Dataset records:
◆ ◆ ◆ ◆ ◆ ◆ ◆

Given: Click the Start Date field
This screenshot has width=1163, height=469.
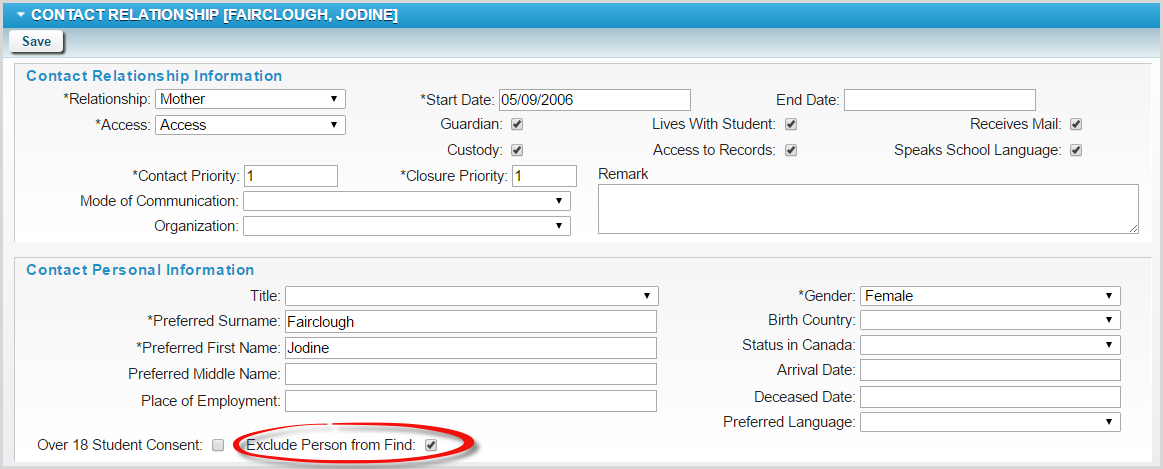Looking at the screenshot, I should [594, 100].
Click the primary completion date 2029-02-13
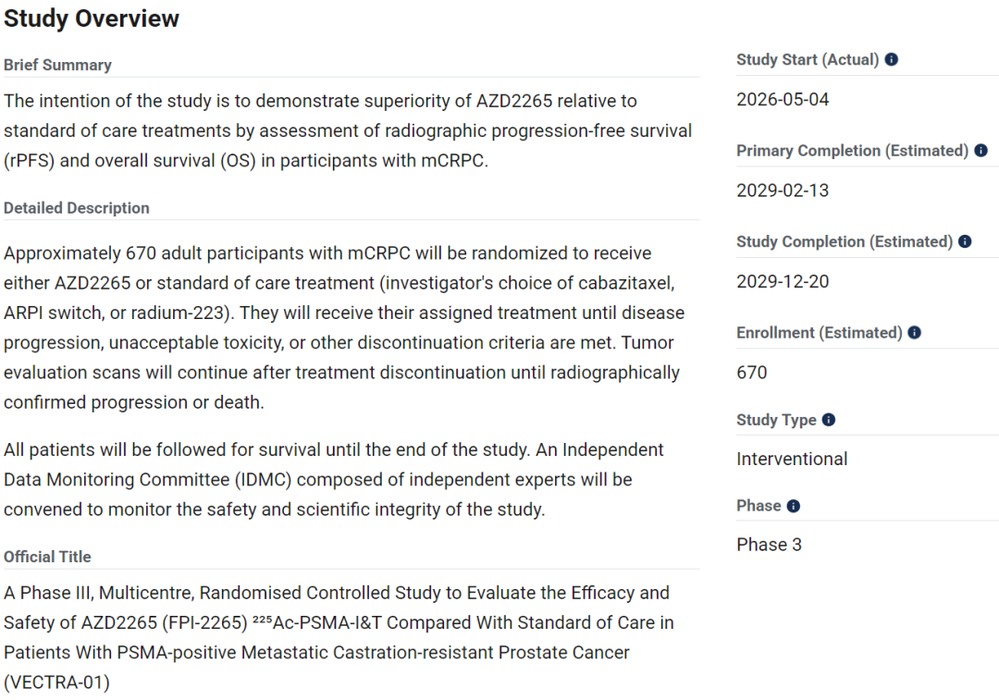Viewport: 999px width, 700px height. [x=782, y=190]

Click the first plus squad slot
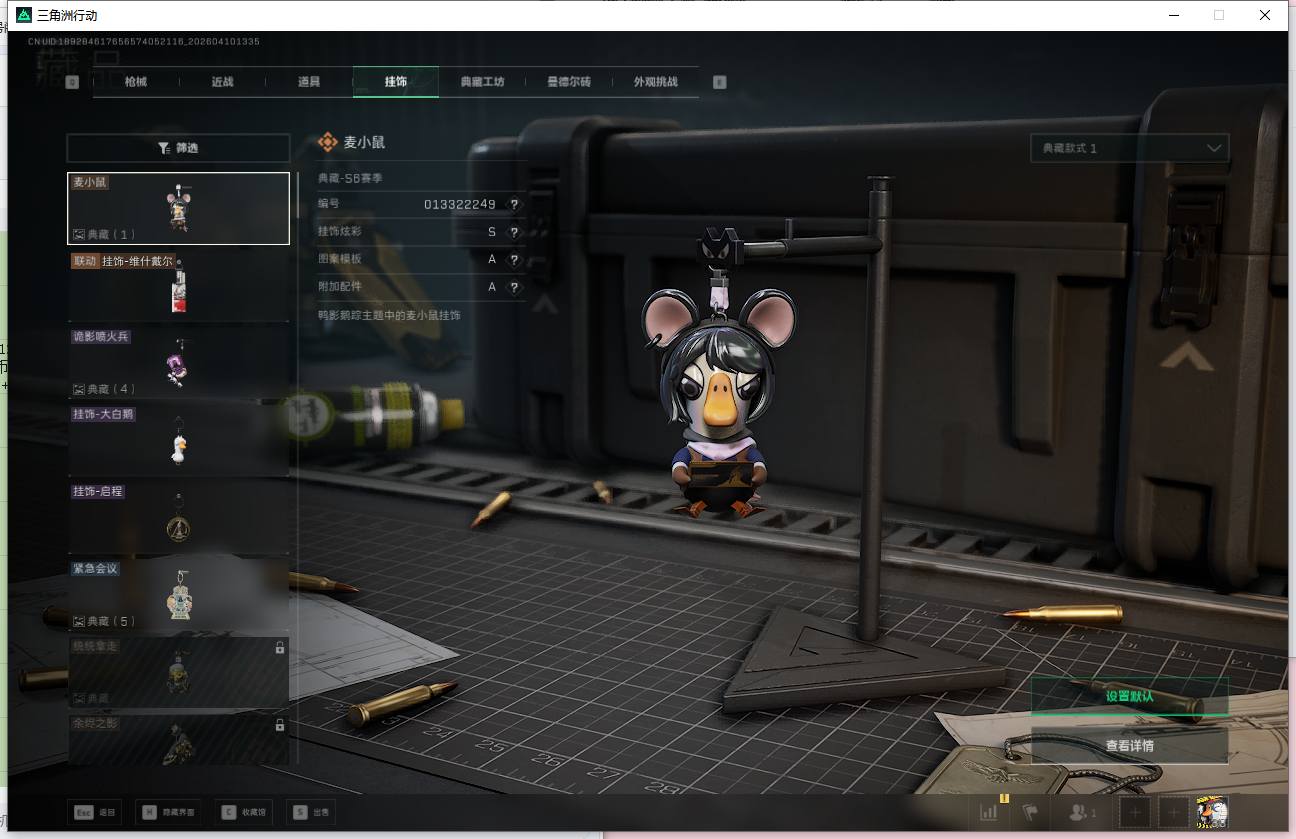[1134, 812]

◆ ◆ ◆ ◆ ◆ ◆ ◆

WORK INSTRUCTIONS ▸ Output each line above exactly. Skip the images.

SOLUTION FOR THIS EXERCISE ▸
Given: Click the Start Date field
This screenshot has width=1163, height=469.
Looking at the screenshot, I should [594, 100].
Click the primary completion date 2029-02-13
Viewport: 999px width, 700px height. [x=782, y=190]

Click the first plus squad slot
[1134, 812]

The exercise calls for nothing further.